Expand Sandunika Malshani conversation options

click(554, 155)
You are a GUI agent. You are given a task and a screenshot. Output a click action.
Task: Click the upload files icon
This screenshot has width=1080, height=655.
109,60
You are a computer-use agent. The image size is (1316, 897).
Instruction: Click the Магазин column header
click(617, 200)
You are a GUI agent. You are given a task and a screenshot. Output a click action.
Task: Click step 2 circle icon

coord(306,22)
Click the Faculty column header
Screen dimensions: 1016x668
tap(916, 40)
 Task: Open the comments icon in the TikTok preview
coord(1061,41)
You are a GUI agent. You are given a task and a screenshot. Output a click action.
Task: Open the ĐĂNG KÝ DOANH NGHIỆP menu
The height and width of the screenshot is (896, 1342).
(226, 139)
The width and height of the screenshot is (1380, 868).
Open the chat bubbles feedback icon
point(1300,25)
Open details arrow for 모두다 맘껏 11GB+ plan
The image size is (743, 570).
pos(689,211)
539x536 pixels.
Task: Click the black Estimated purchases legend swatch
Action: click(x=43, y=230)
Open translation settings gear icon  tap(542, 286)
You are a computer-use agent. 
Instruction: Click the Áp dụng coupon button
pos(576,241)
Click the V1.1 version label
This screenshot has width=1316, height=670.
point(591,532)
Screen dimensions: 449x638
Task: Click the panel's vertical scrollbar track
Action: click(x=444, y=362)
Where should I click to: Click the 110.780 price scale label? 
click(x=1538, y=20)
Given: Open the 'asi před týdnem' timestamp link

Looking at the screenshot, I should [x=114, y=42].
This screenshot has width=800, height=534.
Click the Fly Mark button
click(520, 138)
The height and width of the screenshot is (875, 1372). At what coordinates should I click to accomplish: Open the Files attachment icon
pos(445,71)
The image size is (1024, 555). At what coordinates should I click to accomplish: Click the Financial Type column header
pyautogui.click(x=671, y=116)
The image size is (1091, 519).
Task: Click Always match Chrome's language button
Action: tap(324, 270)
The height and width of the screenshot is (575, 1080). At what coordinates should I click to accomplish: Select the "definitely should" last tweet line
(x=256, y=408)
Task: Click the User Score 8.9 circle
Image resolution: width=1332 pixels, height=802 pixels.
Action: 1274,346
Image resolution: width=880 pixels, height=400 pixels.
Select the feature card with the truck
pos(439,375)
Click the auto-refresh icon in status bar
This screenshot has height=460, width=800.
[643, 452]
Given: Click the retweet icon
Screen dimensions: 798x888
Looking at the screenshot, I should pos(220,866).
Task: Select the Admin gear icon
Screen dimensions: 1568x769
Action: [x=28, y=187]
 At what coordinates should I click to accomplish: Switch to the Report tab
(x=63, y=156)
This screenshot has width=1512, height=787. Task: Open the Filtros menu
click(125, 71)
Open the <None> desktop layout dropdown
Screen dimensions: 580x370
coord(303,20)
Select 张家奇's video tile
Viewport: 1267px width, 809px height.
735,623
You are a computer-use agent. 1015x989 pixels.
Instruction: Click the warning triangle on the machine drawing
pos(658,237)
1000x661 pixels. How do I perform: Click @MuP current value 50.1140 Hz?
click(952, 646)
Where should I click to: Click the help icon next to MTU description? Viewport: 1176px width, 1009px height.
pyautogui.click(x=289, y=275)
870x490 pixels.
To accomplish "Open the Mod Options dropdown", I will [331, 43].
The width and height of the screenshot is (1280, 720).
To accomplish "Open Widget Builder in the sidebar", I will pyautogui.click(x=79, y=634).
########
YOUR OBJECTIVE: For every line in the material above that holds the string "will", add one to a count; state only the final count.

SOLUTION FOR THIS PROBLEM: 2